Items from a dataset
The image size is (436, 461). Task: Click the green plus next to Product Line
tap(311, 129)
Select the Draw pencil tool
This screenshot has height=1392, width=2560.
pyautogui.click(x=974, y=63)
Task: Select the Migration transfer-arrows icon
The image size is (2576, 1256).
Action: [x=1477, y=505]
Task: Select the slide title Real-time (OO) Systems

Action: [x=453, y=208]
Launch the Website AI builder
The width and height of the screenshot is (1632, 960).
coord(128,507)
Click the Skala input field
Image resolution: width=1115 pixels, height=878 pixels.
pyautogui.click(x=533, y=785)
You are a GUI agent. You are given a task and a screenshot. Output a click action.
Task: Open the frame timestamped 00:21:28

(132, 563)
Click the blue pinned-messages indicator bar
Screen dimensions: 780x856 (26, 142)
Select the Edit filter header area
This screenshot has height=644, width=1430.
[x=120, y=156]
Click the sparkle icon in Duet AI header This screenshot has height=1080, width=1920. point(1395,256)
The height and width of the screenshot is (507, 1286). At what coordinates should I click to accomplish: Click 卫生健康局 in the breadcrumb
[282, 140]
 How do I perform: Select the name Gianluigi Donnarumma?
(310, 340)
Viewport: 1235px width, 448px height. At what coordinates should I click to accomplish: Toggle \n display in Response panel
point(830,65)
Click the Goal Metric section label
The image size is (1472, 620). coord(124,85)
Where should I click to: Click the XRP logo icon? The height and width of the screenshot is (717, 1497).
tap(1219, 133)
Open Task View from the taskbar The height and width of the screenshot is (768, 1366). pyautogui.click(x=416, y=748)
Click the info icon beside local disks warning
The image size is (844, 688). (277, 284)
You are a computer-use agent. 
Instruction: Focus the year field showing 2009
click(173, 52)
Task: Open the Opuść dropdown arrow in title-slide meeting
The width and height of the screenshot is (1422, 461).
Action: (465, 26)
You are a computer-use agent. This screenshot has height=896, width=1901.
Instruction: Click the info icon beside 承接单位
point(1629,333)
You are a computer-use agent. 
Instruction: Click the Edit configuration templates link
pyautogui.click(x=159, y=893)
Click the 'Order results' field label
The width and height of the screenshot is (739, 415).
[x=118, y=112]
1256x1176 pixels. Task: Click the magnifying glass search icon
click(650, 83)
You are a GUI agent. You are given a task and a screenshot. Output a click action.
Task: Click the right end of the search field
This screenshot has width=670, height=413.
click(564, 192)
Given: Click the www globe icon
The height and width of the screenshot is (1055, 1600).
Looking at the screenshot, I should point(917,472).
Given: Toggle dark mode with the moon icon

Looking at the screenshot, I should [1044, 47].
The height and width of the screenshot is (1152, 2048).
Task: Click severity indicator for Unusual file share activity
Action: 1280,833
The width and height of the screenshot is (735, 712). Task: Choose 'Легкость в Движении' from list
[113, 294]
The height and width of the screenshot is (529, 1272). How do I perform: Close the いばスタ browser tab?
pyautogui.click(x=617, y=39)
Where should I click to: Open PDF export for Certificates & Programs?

WRITTEN REQUEST
Take the lines from the one containing "Click the Goal Metric section label" through the one containing "point(1629,333)". Output only those lines, with "info icon" replaced by "information icon" and nothing else changed.

EXPECTED OUTPUT
Click the Goal Metric section label
The image size is (1472, 620). coord(124,85)
Where should I click to: Click the XRP logo icon? The height and width of the screenshot is (717, 1497).
tap(1219, 133)
Open Task View from the taskbar The height and width of the screenshot is (768, 1366). pyautogui.click(x=416, y=748)
Click the information icon beside local disks warning
The image size is (844, 688). (277, 284)
You are a computer-use agent. 
Instruction: Focus the year field showing 2009
click(173, 52)
Task: Open the Opuść dropdown arrow in title-slide meeting
The width and height of the screenshot is (1422, 461).
Action: (465, 26)
You are a computer-use agent. This screenshot has height=896, width=1901.
Instruction: Click the information icon beside 承接单位
point(1629,333)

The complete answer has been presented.